After years enduring a seemingly intractable political crisis, Zimbabweans rather than finding resolution and relief in the electoral process are instead facing rising violence at home in the form of politically motivated attacks on those believed to support the opposition, and abroad in South Africa, where millions have emigrated.
The opposition Movement for Democratic Change says the death toll among members from political violence has reached 48, while South African officials say 42 have died in the past week's mob violence aimed at Zimbabwean and other immigrants.
Political analyst Patrick Rankumise of the Africa Institute in Pretoria, South Africa, tells reporter Carole Gombakomba of VOA's Studio 7 for Zimbabwe that the xenophobic attacks in South Africa reflect frustration with inadequate basic services.
Political commentator McDonald Lewanika, a spokesman for the Crisis in Zimbabwe Coalition, argues that South African President Thabo Mbeki’s failure to bring about a solution to the Zimbabwe crisis in years of mediation - most recently on behalf of the Southern African Development Community - has nurtured a regional crisis.
In Zimbabwe, meanwhile, the MDC has hired a South African pathologist to conduct a post-mortem on murdered activist Tonderai Ndira, following a report by his family that officials at Parirenyatwa Hospital in Harare have banned forensic autopsies. Ndira's body was being held in the Parirenyatwa Hospital morgue.

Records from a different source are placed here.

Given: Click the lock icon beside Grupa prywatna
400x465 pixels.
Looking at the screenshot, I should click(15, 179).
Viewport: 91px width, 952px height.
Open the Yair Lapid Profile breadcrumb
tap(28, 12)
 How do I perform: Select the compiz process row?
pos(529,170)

MDC local councilor Munyaradzi Kufahakutinzwi of Mabvuku, Harare said Ndira was likely to be buried Sunday, but the family wanted to wait for the return to Zimbabwe of MDC leader Morgan Tsvangirai Tsvangirai to schedule the funeral.

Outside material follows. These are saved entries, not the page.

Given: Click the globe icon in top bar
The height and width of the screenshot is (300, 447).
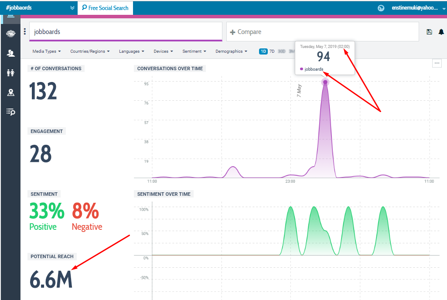Looking at the screenshot, I should pos(381,8).
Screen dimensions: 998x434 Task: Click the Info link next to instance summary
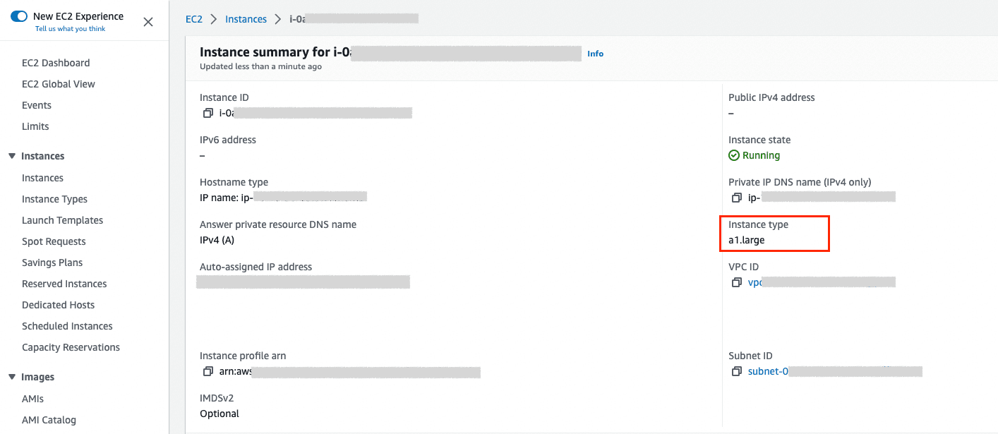pos(595,53)
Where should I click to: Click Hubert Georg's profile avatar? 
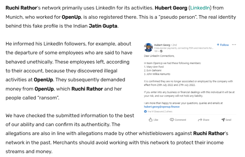148,47

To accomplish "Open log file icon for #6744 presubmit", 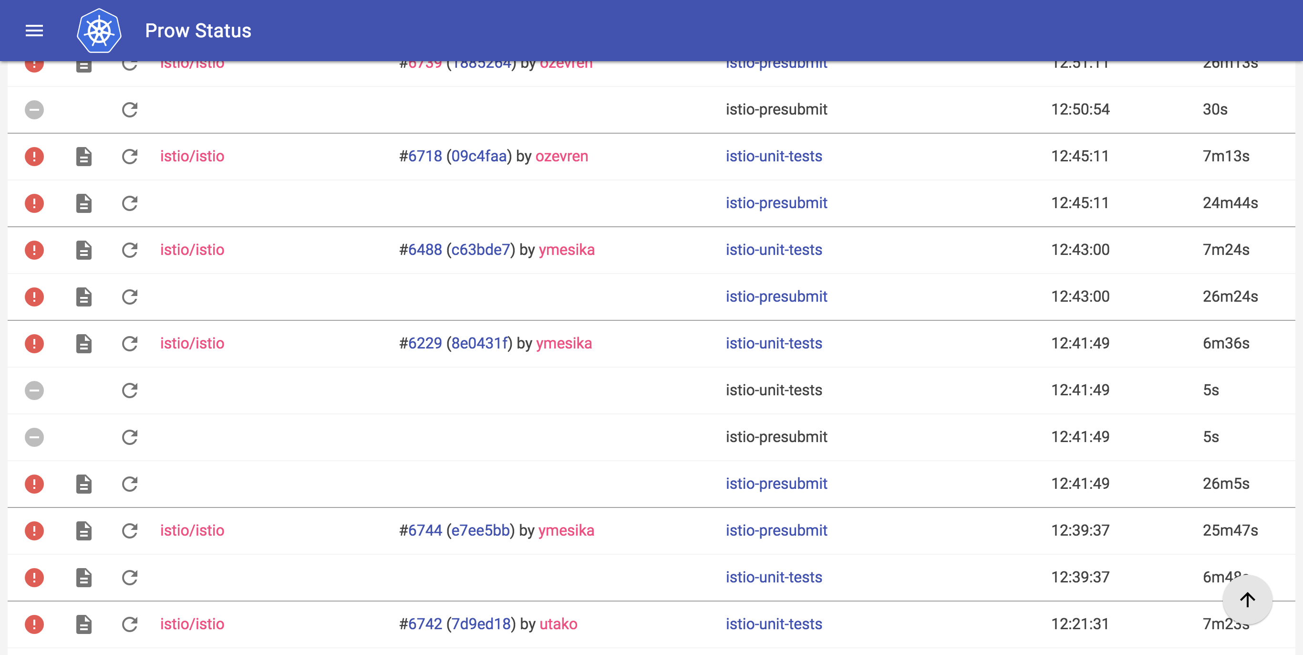I will (83, 530).
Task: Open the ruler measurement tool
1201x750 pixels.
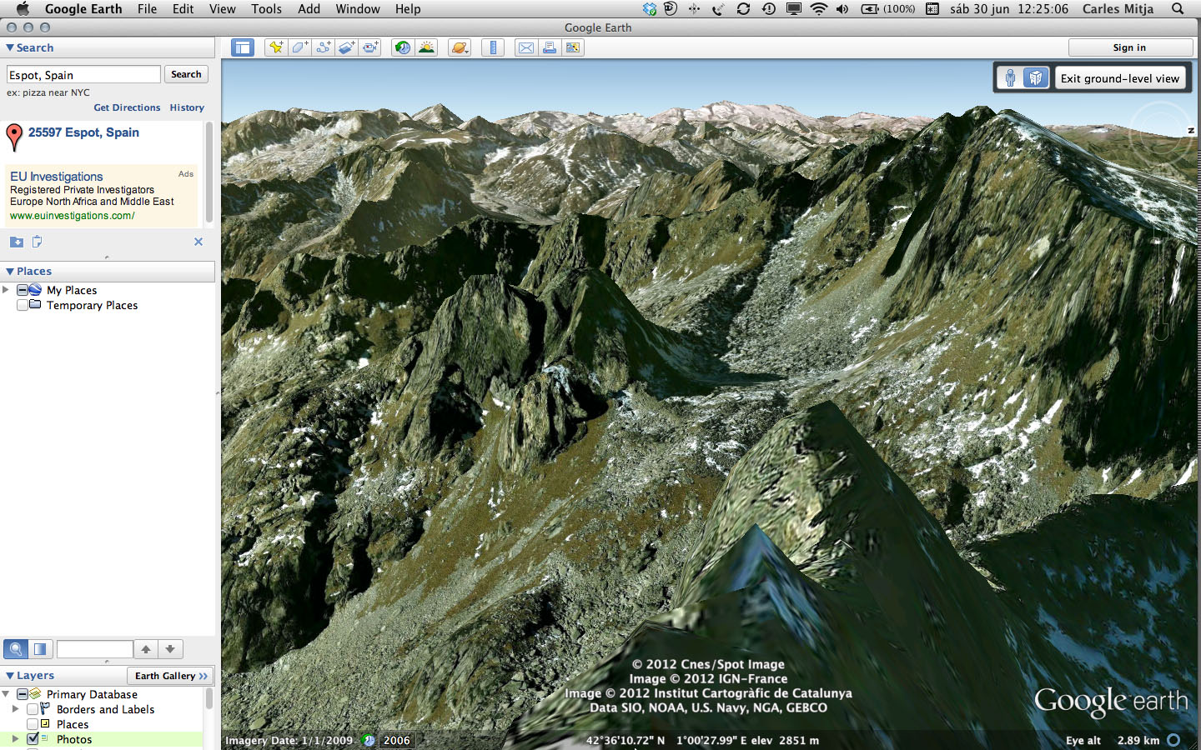Action: tap(493, 48)
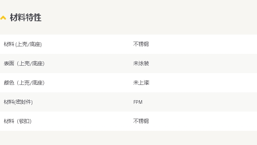Viewport: 257px width, 145px height.
Task: Click the 未涂装 surface value
Action: 141,64
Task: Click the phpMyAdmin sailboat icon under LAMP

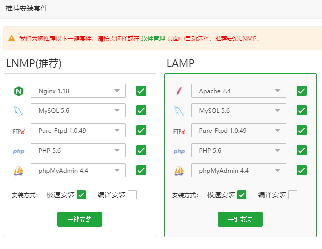Action: click(x=180, y=171)
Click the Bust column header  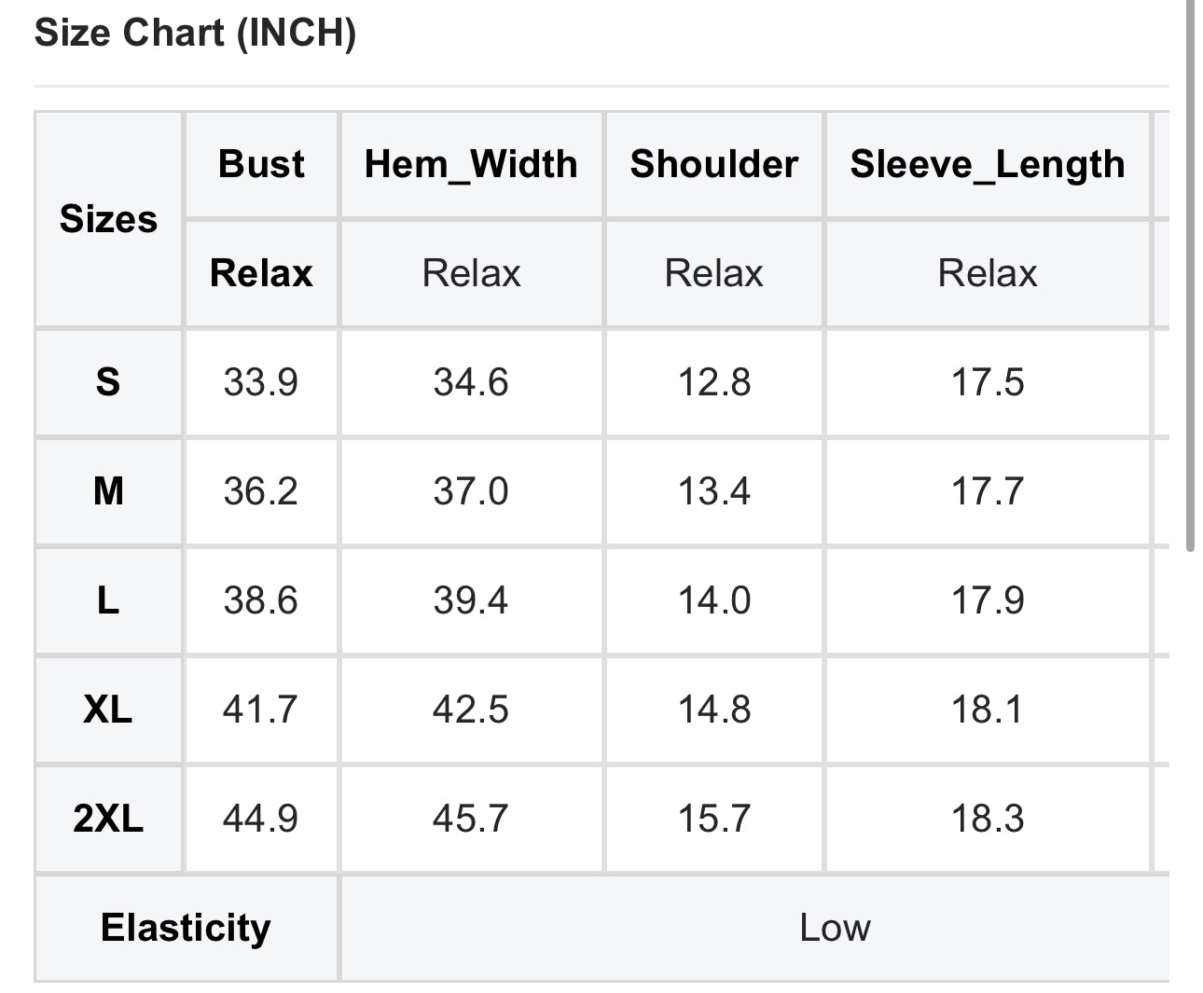click(261, 164)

Tsvangirai was due in Harare on Saturday from Johannesburg, where he has been based for weeks while pursuing diplomatic initiatives related to the March 29 elections whose results were long withheld and were ultimately questioned by his party.

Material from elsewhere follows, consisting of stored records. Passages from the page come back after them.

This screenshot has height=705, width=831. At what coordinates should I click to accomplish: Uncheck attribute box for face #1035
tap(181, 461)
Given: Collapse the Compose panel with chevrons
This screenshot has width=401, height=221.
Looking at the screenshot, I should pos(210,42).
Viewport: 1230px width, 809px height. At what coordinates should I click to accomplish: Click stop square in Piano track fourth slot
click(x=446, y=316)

MDC activist Injesi Asiti, who escaped abduction at the same time as Mashonaland East provincial treasurer Shepherd Jani, said he still fears for his life.
There has been no sign of Jani since his abduction on Thursday.
Asiti told reporter Marvellous Mhlanga-Nyahuye of VOA's Studio 7 for Zimbabwe that Jani’s abductors were armed and his fellow activists were unable to stop them.
A “chabopa” or hit squad of ZANU-PF youth militia members and war veterans based at Peter Farm in Shamva North constituency, Mashonaland Central Province, was said to be on the rampage, attacking opposition supporters and burning their homes, shops and livestock, as correspondent Sylvia Manika reported.